━━━━━ RECORDS

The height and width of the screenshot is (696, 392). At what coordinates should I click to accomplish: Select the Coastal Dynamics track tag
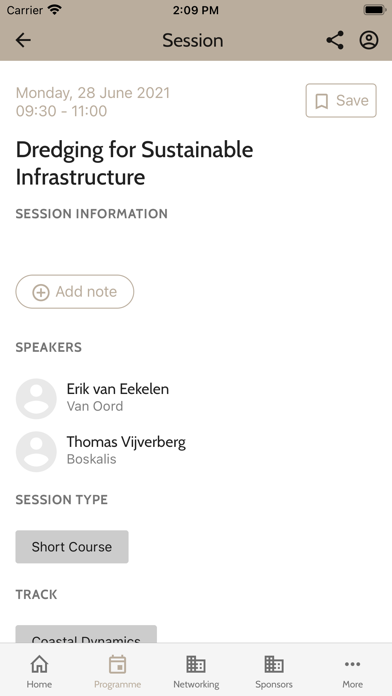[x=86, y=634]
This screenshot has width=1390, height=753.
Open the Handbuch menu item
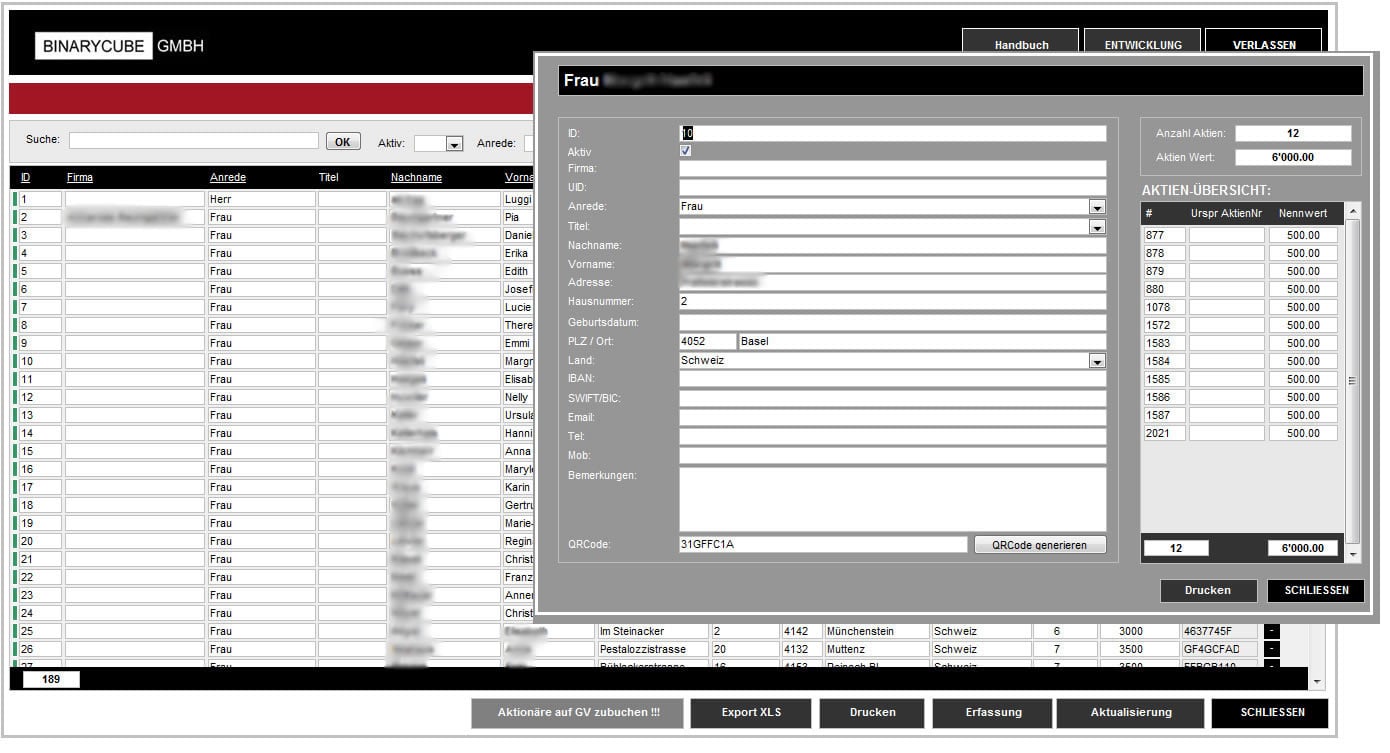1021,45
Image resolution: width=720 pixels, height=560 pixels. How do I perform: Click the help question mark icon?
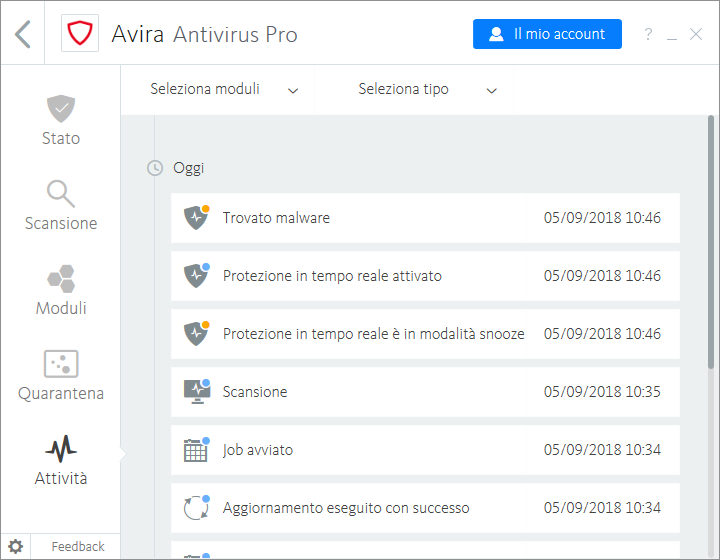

━━━━━━━━━━

## EXERCISE AIM
Please copy every record above exactly, but leave the pictures out.

## YOUR RESPONSE
The height and width of the screenshot is (696, 392). At what coordinates should I click to accomplish: Select the Coastal Dynamics track tag
[x=86, y=634]
This screenshot has width=1390, height=753.
Open the Handbuch menu item
1021,45
Image resolution: width=720 pixels, height=560 pixels. How do I perform: Click the help question mark icon?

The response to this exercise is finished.